Blue skies and sunshine on stage 6 of the Vuelta a San Juan (Image credit: Tim de Waele/

Tom Boonen played the role of ‘patron' on the penultimate stage of the Vuelta a San Juan, as the peloton enacted a go-slow protest and the Belgian visited the commissaire's car to complain of the searing heat, with the ultimate outcome being the shortening of the stage by 17.6 kilometres.

The mercury hit 42 degrees in Pocito, the start and finish town, with even higher temperatures reported out in the exposed countryside, and the decision was taken to cut the finishing lap shortly before the half way mark through the 185.7km stage.

The UCI's Extreme Weather Protocol, introduced last year, doesn't apply to Category-1 races, and as such there was no formal platform for discussions between riders and the organisation, though the head of the commissaire's panel here, Thomas Nee, claimed stakeholders had been discussing contingency plans for the heat as early as two weeks ago.

It was Boonen who paid a visit to Nee's car on stage 6 shortly after it became apparent the peloton was riding slow in protest. Boonen's teammate Max Richeze was in the breakaway and went on to win the stage, his Quick-Step team having already called for the stage to be shortened at the start of the day.

"I talked to every single team before the race started. I was allowing longer feeding than normal and I wanted to tell them personally. Only one team told me they thought the stage should be shortened and that was Quick-Step. No other team said anything," Nee told Cyclingnews.

With only a fraction of the overall peloton unhappy, the race set out as planned, but after just before the first KOM point, after 71.5km, Nee claims the riders knocked off the pace considerably.

"I saw the rider protest out there – they slowed down to 28km/h, and that only happens for one reason. I've been around long enough, I know what's going on – it's a rider protest," he said.

"After the sprint Boonen comes back to me saying, ‘It's 44 degrees – this is not right'. I was already in the process of talking with the race organisers that there's a rider protest and I'm sure they're not happy about the heat.

"I then talked to the technical director and the team liaison and I asked the team director to go back to QuickStep to talk to them, and they went back to Boonen to tell him we were thinking about shortening the stage. In the space of 10km we got an agreement with the whole organisation to shorten the stage, which was our plan B to begin with."

The shortening of the stage was presumably a help as opposed to a hindrance as far as Max Richeze was concerned, giving his breakaway a greater chance of staying away, though the go-slow would indicate the peloton as a whole felt the stage should be shortened.

"I can't say the rationale why what happened happened. All I can say is 44 degrees is enough reason to shorten the stage," added Nee.

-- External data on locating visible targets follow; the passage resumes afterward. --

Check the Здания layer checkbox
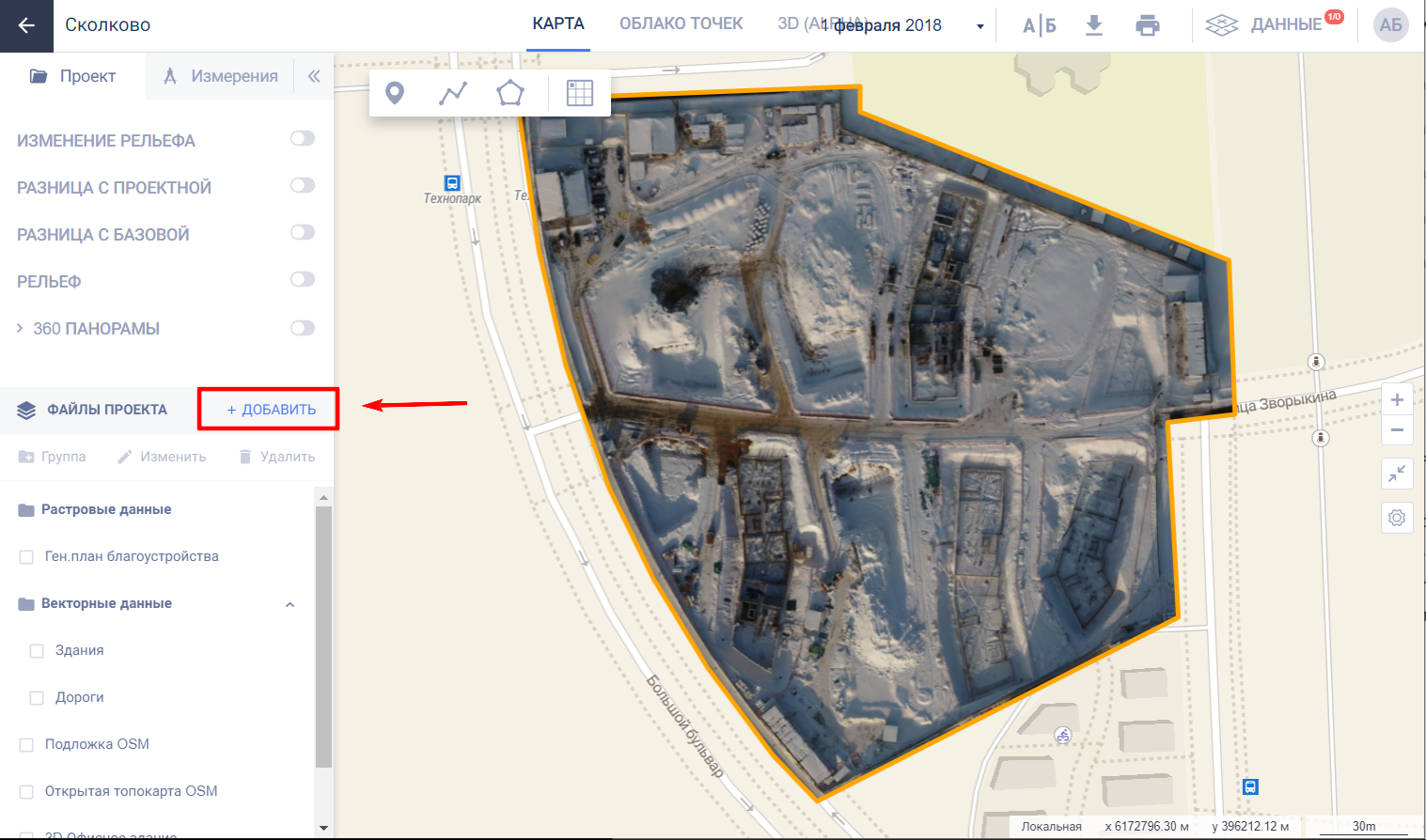click(x=37, y=651)
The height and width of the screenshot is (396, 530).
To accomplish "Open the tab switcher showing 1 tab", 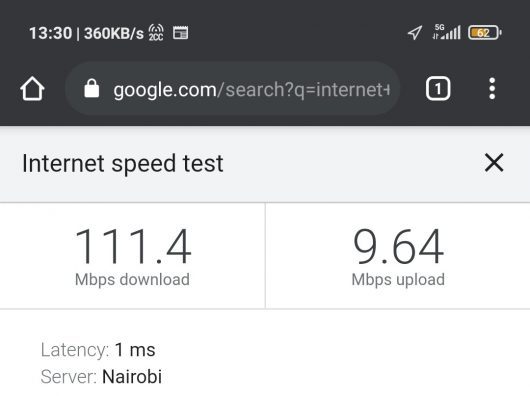I will (x=438, y=89).
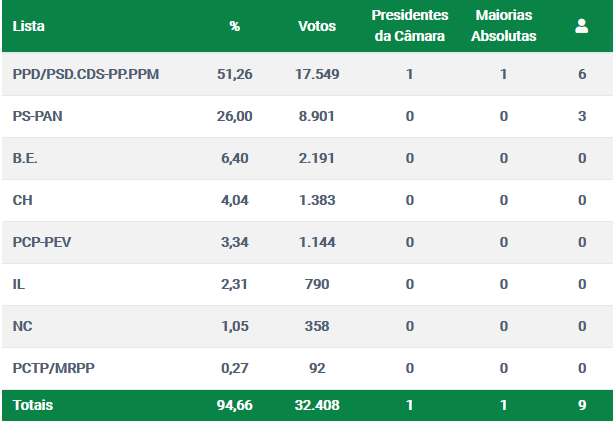Image resolution: width=616 pixels, height=428 pixels.
Task: Click the 94,66 total percentage cell
Action: pyautogui.click(x=235, y=405)
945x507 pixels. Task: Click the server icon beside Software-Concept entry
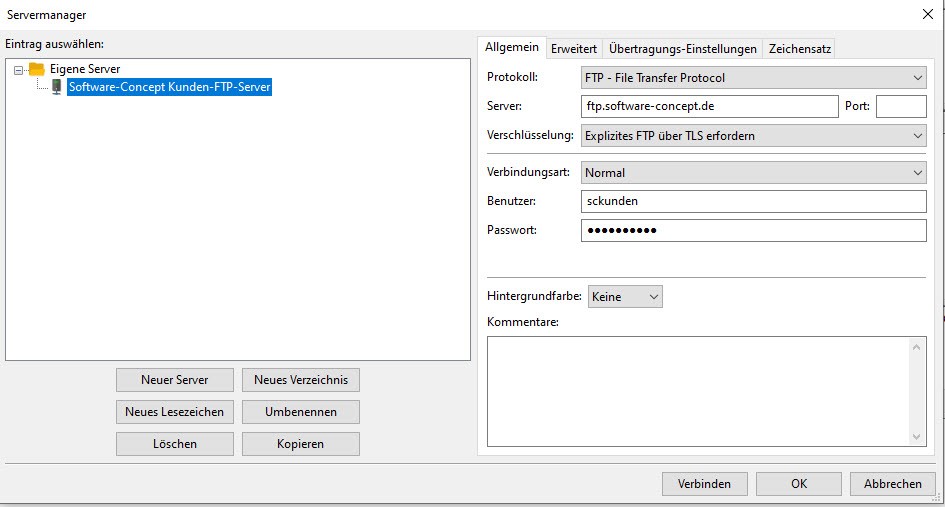pyautogui.click(x=56, y=87)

Race leader Bauke Mollema certainly felt the right decision was made. "Riding in the hot sun all day with 40-45 degrees – it's not really healthy for your body, so I think it was a good decision today from the organisation and the UCI to shorten the stage today," said the Dutchman.

For his part, Boonen didn't mention the go-slow after the stage, but said there was a good compromise between riders and the organisers.

"I went one time to ask what the plan was, and like always everyone was like this [shrugging shoulders]," he told Cyclingnews. "168km and185km; it's not a huge difference, but I think we showed our good will by riding and they showed their good will by cutting off 25 minutes of racing."

Temperatures of above 40 degrees are predicted again for tomorrow's final stage, which starts and finishes slightly earlier in the afternoon than today's stage. The stage is only 138.2km long but there is a contingency plan in place to shorten the race by 15.9km if the riders are uncomfortable once again.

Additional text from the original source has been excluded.